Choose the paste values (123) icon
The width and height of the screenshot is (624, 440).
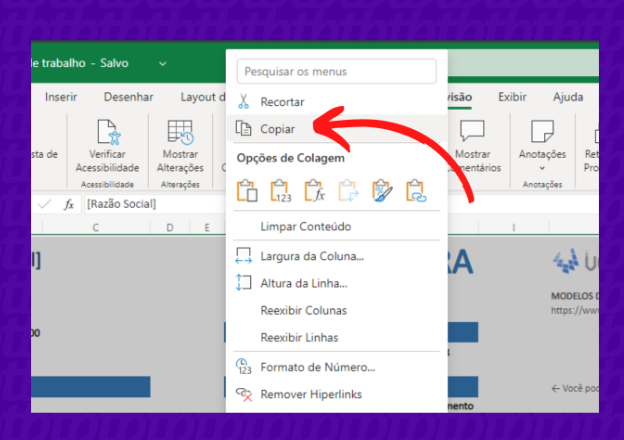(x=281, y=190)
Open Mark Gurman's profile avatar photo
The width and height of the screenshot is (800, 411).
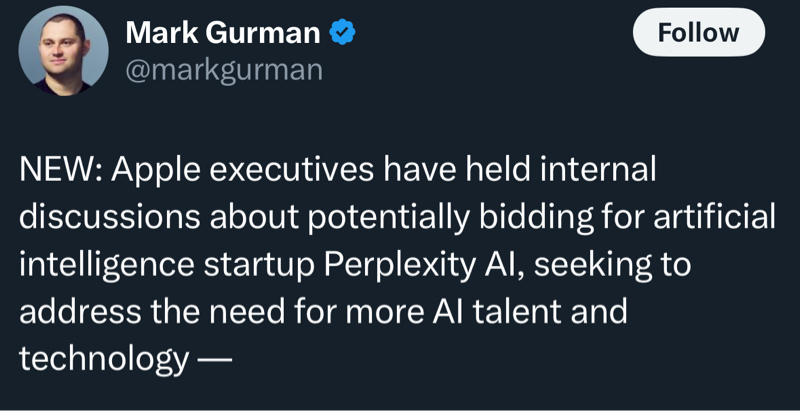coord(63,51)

◆ ◆ ◆ ◆ ◆ ◆ ◆

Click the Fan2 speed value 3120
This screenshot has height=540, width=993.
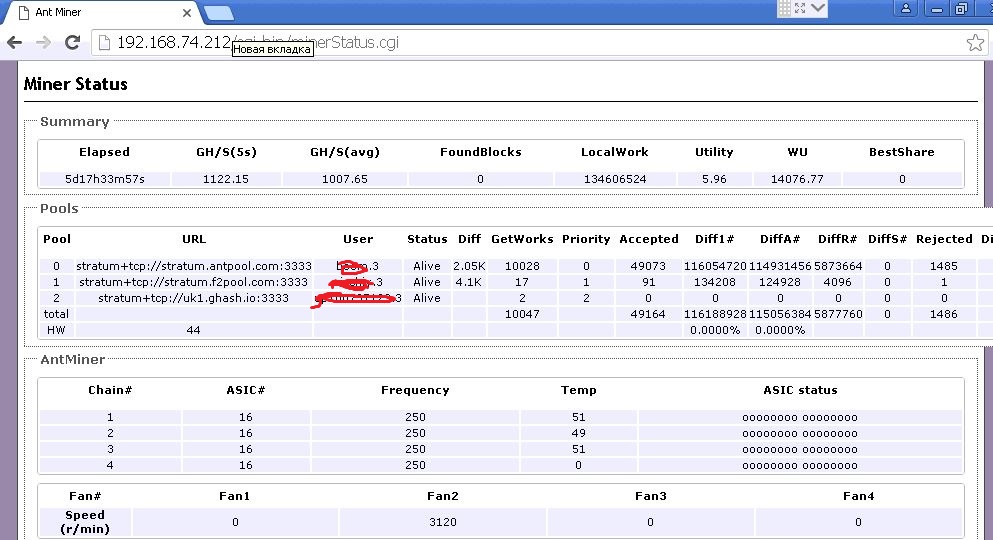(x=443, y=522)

◆ ◆ ◆ ◆ ◆ ◆ ◆

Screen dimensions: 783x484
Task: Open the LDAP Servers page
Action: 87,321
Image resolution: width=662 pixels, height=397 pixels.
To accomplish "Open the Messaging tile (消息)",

◆ ◆ ◆ ◆ ◆ ◆ ◆

**Problem requirements**
Taking the line with "Image resolution: width=662" as the first and the line with "the Messaging tile" as the last, retype that stretch of the data above exactly, with no other lines.

**Task result**
Image resolution: width=662 pixels, height=397 pixels.
To accomplish "Open the Messaging tile (消息)",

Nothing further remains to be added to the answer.